На лужайке ее не оказалось, я подошел к дому. Едва слышное монотонное бормотанье откуда-то изнутри, из открытого окна, наверное… Я постоял в нерешительности, зачем-то отворил незапертые железные дверцы гаража. Никого в полумраке, бормотанье усилилось… Ага, из кухни, дверь чуть приоткрыта, падает узкий луч света и доносится негромкий голос: «Господи Иисусе Христе, Сыне Божий, помилуй нас грешных…» Она все повторяла одну и ту же молитву, а я все стоял, словно застигнутый врасплох, словно боясь себя выдать.

Наконец — почудилось, через вечность — голос смолк, а впечатление осталось — узкого скудного света не от мира сего… Я осмотрелся рассеянно: обширное пространство с автомобильной ямой посередине, будто бы с отверстой могилой (ассоциация, явно навеянная скорбным «молитвенным» голосом), вниз ведут шесть ступенек, бетон (потрогал) застыл прочно. Я машинально спустился (яма неглубока, впрочем, Самсон, в отличие от меня, коротышка), озирая из «бездны» просторный закуток с полками по стенам, на которых инструменты; свежесколоченная лавка у входа, деревянные ящики, ведра, железную бадью, водопроводную раковину… Здесь курили ребята, с веранды раздался стук во входную дверь, Ваня бросился к одежде, задел ведро, с грохотом ударившее по железу… — возник благородный «законный» отец!

Раздался глухой вскрик, от неожиданности я взметнулся и вознесся. Скрюченная Танюша в светлеющем проеме кухонной двери, руки прижаты к горлу.

— Что вы делаете?

— Осматриваюсь. А вы?

— Я иногда тут… сижу. В прохладе. Вдруг вижу голову на полу в темноте, как будто отрубленную!

— В том-то и дело, — заговорил я ворчливо-назидательно, отгоняя, так сказать, «демонов» гаража, — что нигде нет следов насилия, борьбы, крови, наконец!.. Ни в квартире, ни на даче.

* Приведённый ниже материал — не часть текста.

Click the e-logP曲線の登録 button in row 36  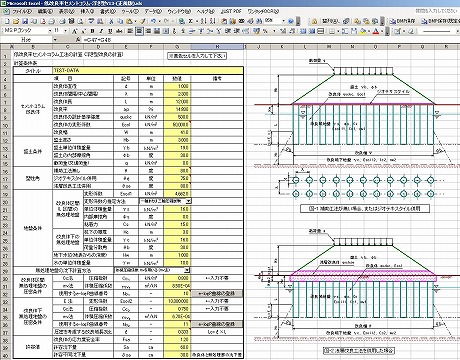[217, 324]
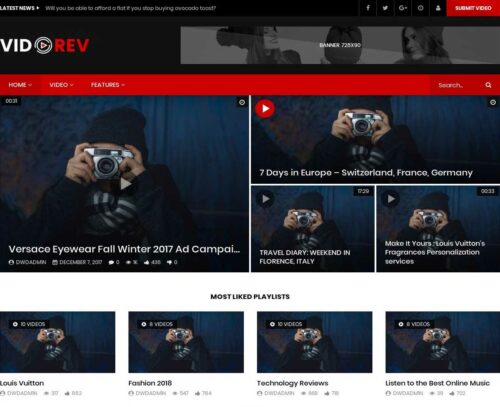500x407 pixels.
Task: Expand the FEATURES menu dropdown
Action: click(x=108, y=85)
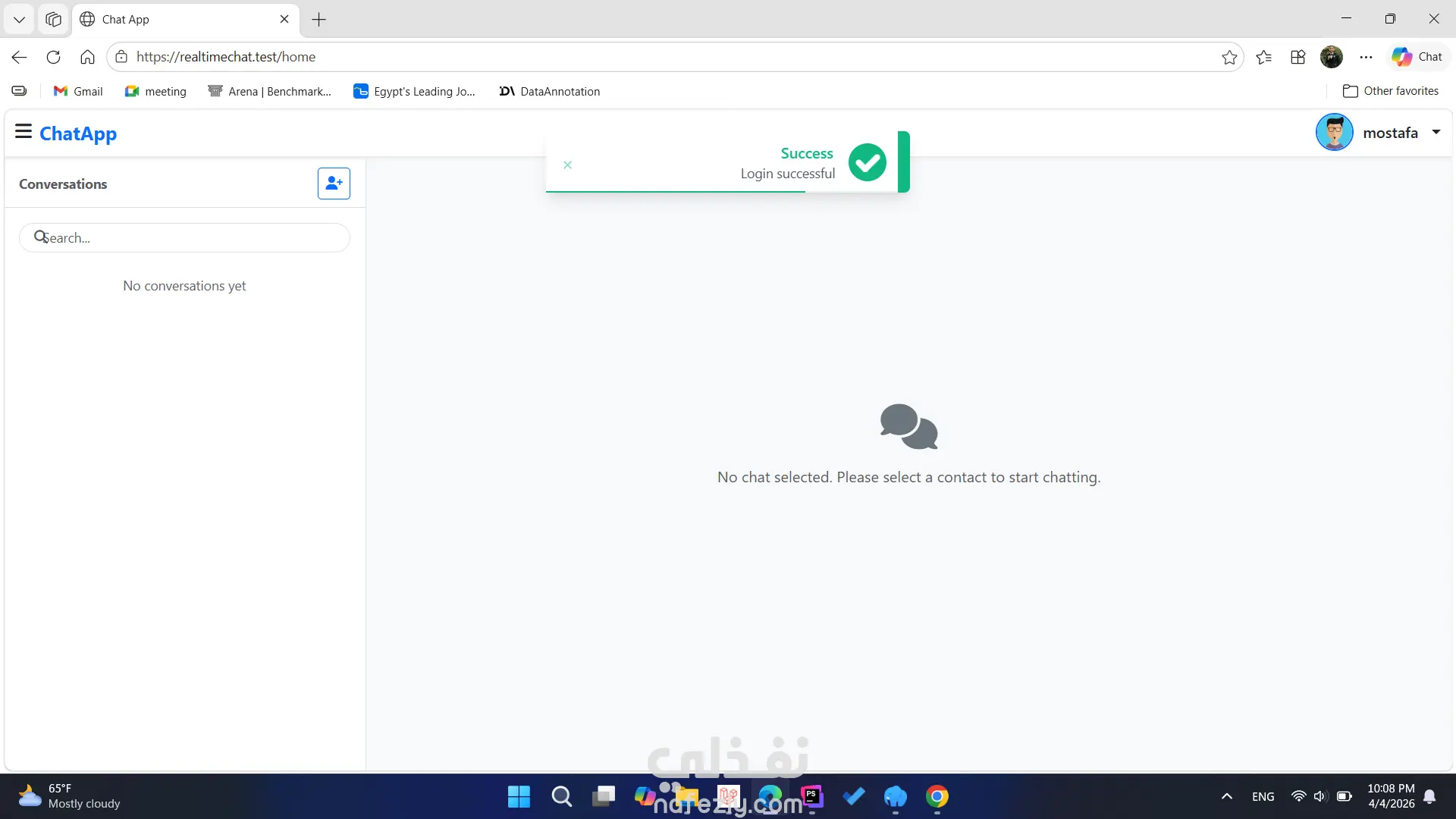Open the hamburger sidebar menu
The height and width of the screenshot is (819, 1456).
24,132

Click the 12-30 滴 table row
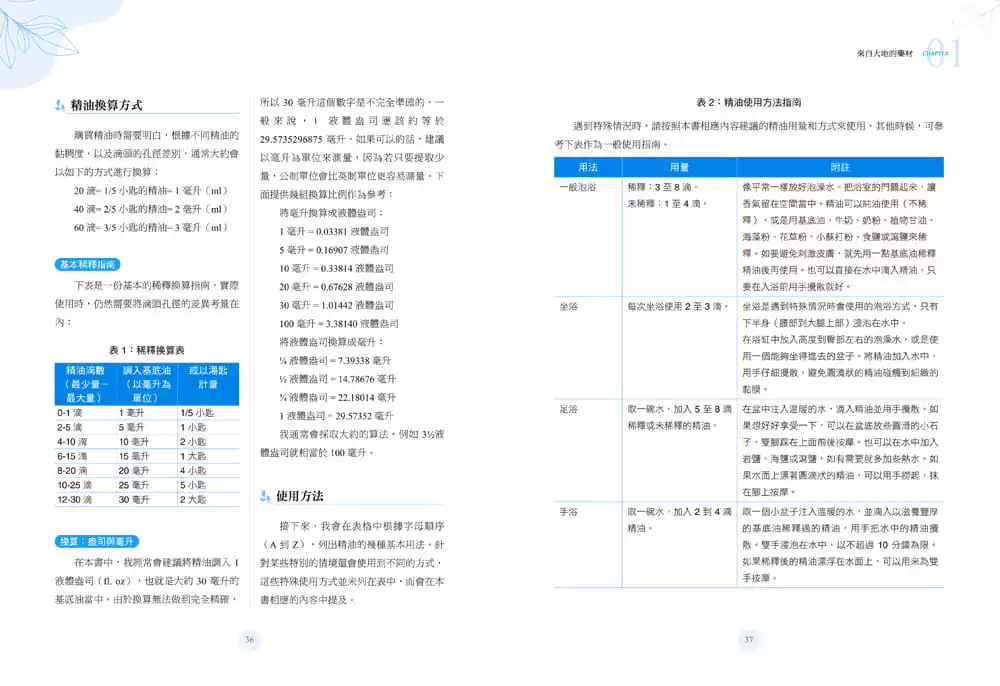pyautogui.click(x=147, y=499)

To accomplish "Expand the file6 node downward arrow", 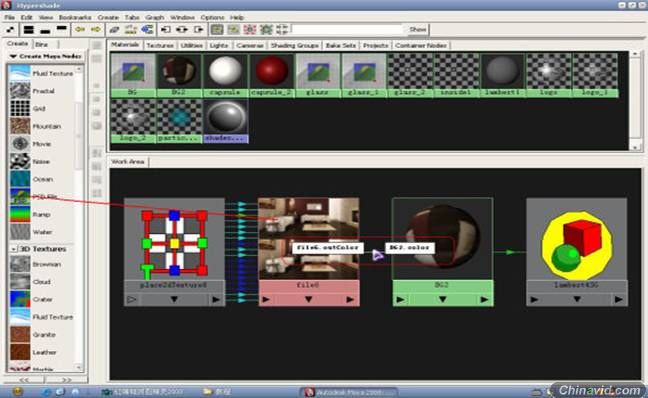I will [x=308, y=299].
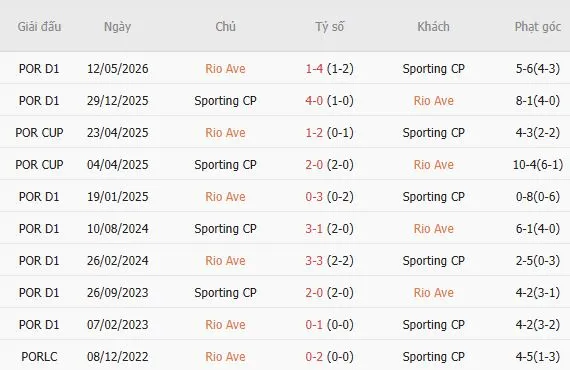This screenshot has height=370, width=570.
Task: Select PORLC league on 08/12/2022 row
Action: click(x=39, y=357)
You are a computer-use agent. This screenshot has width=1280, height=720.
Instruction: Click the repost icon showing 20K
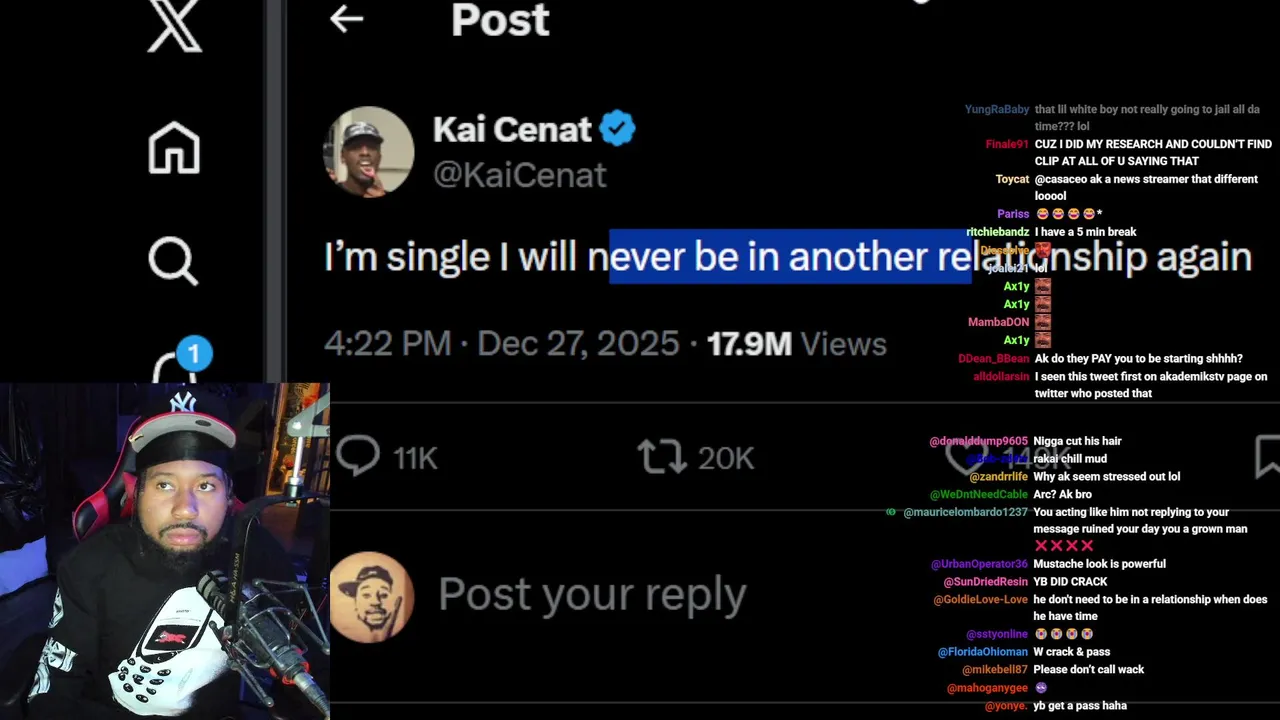(x=662, y=457)
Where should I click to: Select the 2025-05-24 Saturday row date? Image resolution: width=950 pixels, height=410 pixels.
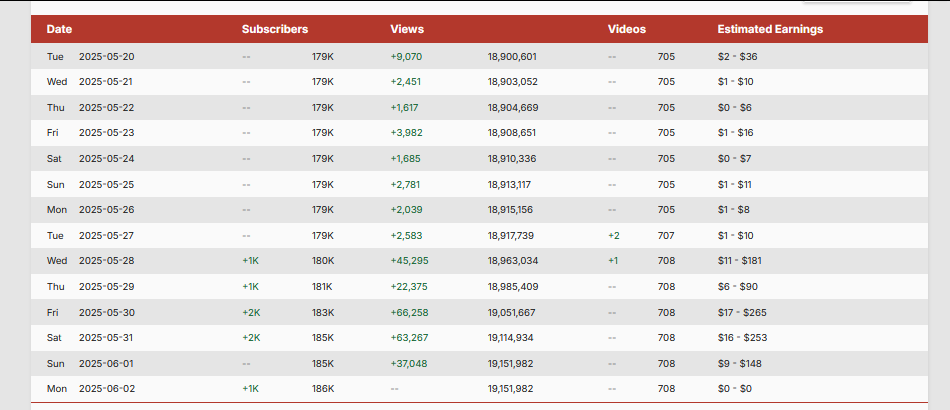pos(107,159)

— Они мертвые, — завела свою упрямую песнь Танюша, которую я тут же и оборвал:

— Можно чаю? С утра ничего не ел, выполняя ваши инструкции.

— Есть чай и хлеб.

Мы прошли на кухню.

— Здесь вы и спите? — Я кивнул на распяленную раскладушку с «думочкой» и тонким одеялом. — А Савельич?

— В кабинете Самсона.

— Небось допоздна балуется с компьютером. Ложитесь, я сам заварю.

Она послушалась, свернулась в комок, морщась, видимо, от боли. Стало мне ее жалко. Узкое бледное лицо, недлинная косица, красно-зеленый наряд «из вторых рук» своей вызывающей яркостью наводит на сравнение с ряженой на карнавале… нет, на простецких крестьянских святках. «Ряженая», потому что богатый друг у нее есть, могла бы и приодеться.

— Он несчастный, — заявила Танюша.

— Кто?

— Никита Савельевич. В прошлом году у него погибли жена и сын, а других близких нет.

— Убийство? — Устал я дико, а все-таки встрепенулся, как загнанный конь, услышавший зов заветной трубы… Ну, однако, вошел во вкус «криминала»!